Questionando a “guerra justa” e a democracia

 

Até agora, houve um esforço para repensar a teoria da “guerra justa” por parte da Igreja, até ao ponto de abandoná-la oficialmente. Um congresso do Pax Christi, realizado no Vaticano em abril de 2016, pediu, em vez disso, uma radicalização profética do magistério sobre a paz.

 

Mas isso agora é mais difícil de aceitar, especialmente se você mora na Europa oriental e se sente ameaçado pela Rússia de Putin.

 

Ao mesmo tempo, o argumento pela paz de João XXIII – encontrado em seu testamento pessoal e sua última encíclica Pacem in Terris – é mais atual do que nunca.

 

Finalmente, a guerra na Ucrânia pode e deve despertar as Igrejas, especialmente as católicas, do seu agnosticismo moral e teológico em relação à democracia.

 

É verdade que a propaganda de Putin apela aos sentimentos nacionalistas e neoimperiais mais dos ortodoxos russos do que das pessoas no Ocidente.

 

Mas, ao mesmo tempo, nos últimos anos, vimos não apenas a disseminação do sentimento pró-Putin nos Estados Unidos, mas também o aumento de um ressentimento pró-Putin entre católicos proeminentes.

 

O fascínio do catolicismo estadunidense de direita por Vladimir Putin

 

As mais recentes postagens nas redes sociais digitais dos gurus do catolicismo antiliberal e integralista nos Estados Unidos sobre a guerra na Ucrânia são evidências da radicalização dessa cultura.

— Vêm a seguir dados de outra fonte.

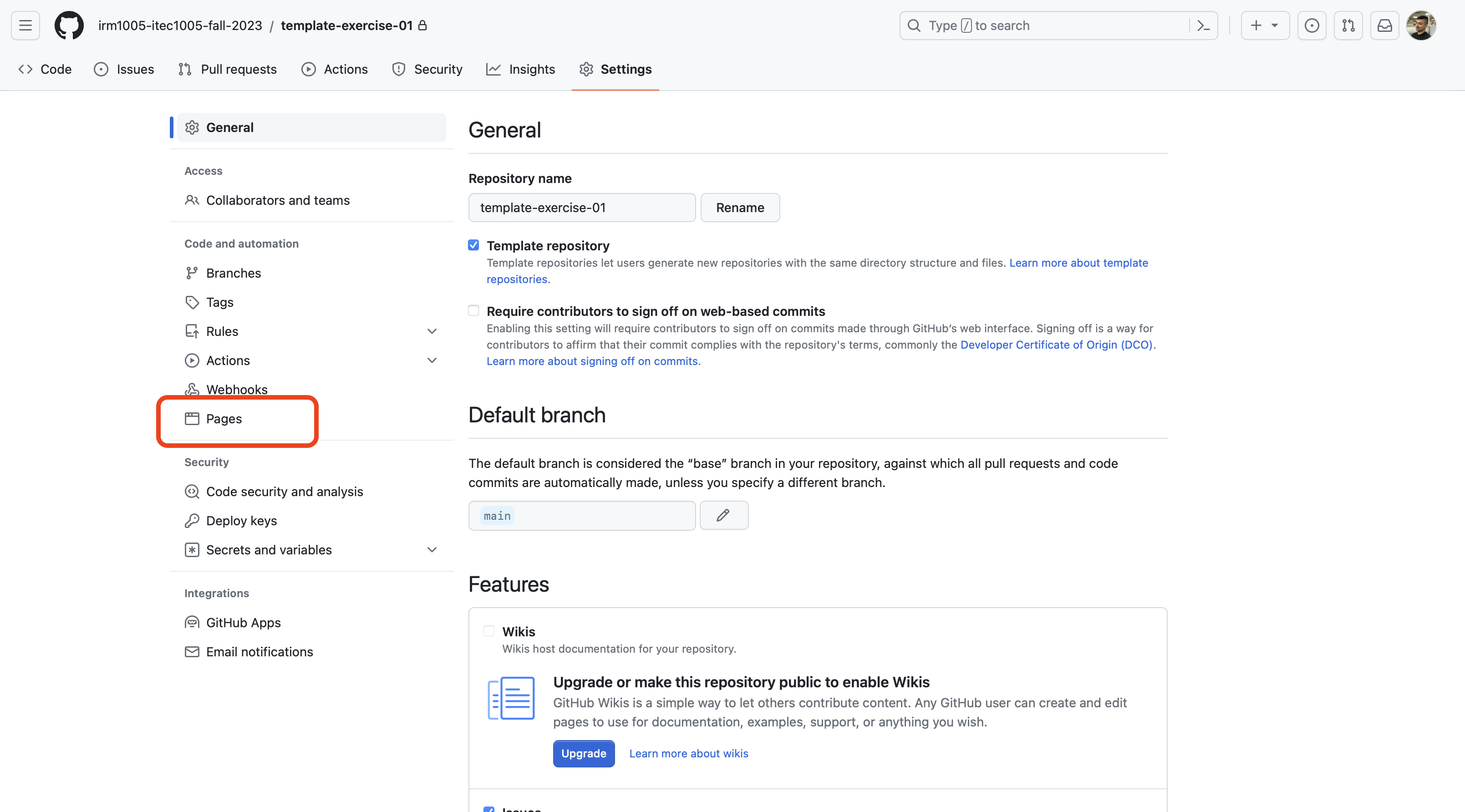The width and height of the screenshot is (1465, 812).
Task: Click the Branches sidebar icon
Action: (x=192, y=273)
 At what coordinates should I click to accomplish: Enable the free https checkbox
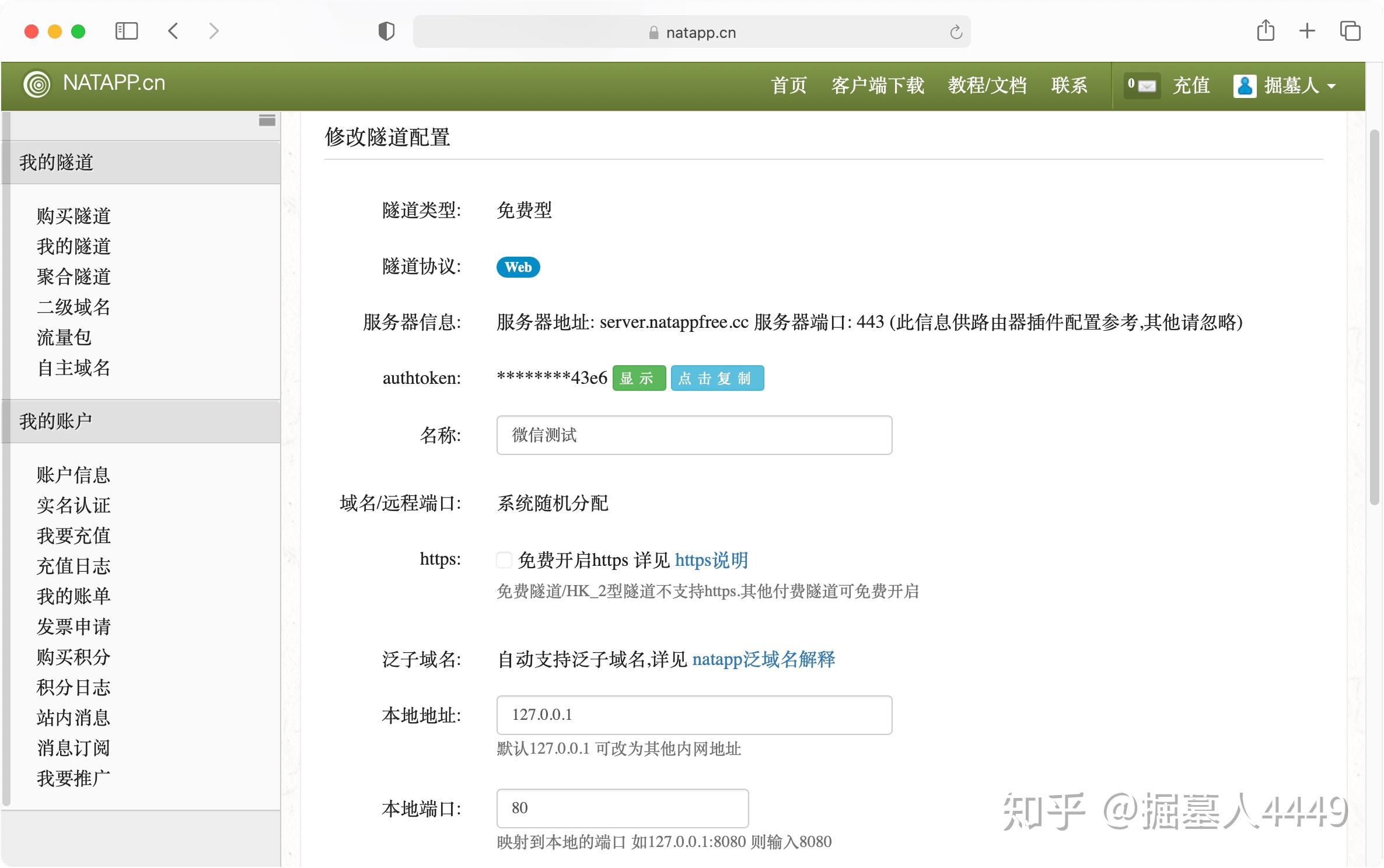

Isso não está apenas em alguns cantos obscuros da internet: tornou-se parte do novo establishment católico.

 

O ataque da Rússia à Ucrânia inclui um elemento de cruzada que vários conservadores religiosos ou reacionários influentes acham cativante. São os mesmos suspeitos que sempre acusaram o Papa Francisco de ser populista e não um verdadeiro católico.

 

É difícil descrever a corrupção intelectual e moral dos direitistas católicos dos Estados Unidos, que agora estão zombando da Ucrânia, senão até torcendo abertamente por Putin. Desde 2016, as mídias católicas de direita apoiam regular e cegamente os apoiadores de Putin, senão até o próprio Putin.

 

Entre aqueles que pagaram o preço por essa corrupção intelectual e moral, está também a unidade da comunidade ortodoxa oriental nos Estados Unidos.

 

Existem alguns pontos em comum entre a causa perdida de Putin (“o colapso da União Soviética foi a maior tragédia geopolítica do século XX”) e a causa perdida dos conservadores estadunidenses (a Guerra Civil como uma “nobre luta” pelos direitos dos Estados).

 

Putin abriu uma brecha entre diferentes fronts nas “guerras culturais” que engolfaram as Igrejas desde os anos 1990 com o fim da Guerra Fria. E não é coincidência.

 

A invasão da Ucrânia pode ser um ponto de virada.

 

“Guerras reais” e “guerras culturais”

 

O ataque contra o Capitólio em janeiro de 2021 não estourou a bolha dos católicos de Trump, mas o apoio deles à guerra de Putin na Ucrânia pode fazer isso. Isso é verdade para os católicos trumpianos nos Estados Unidos, mas também em outros países.

 

Na Itália, por exemplo, líderes de extrema direita como Matteo Salvini e Giorgia Meloni abraçaram a retórica antiocidental de Putin nos últimos anos.

 

Mas este momento não lança apenas uma luz sobre alguns intelectuais desequilibrados e o Partido Republicano nos Estados Unidos. Também tem algo importante a dizer às lideranças católicas, especialmente aos bispos.

 

O ataque contra o Capitólio em janeiro de 2021 (Foto: FlickrCC/Blink Ofanaye)

 

Os comentários positivos sobre a Rússia e Putin são uma extensão das guerras culturais e das políticas do descontentamento que animaram a direita católica global.

 

A popularidade de Putin faz parte de um ethos de ressentimento que vem de católicos integralistas do Ocidente contra um mundo cosmopolita e secularizado. O “ecumenismo do ódio” sobre o qual a revista La Civiltà Cattolica, aprovada pelo Vaticano e dirigida pelos jesuítas, falou há alguns anos em referência aos Estados Unidos também tem dimensões internacionais.

 

Os cismas da Igreja às vezes seguem ou até anunciam uma guerra. Há mais do que apenas uma palavra em comum entre “guerras culturais” e “guerras reais”: uma leva facilmente à outra.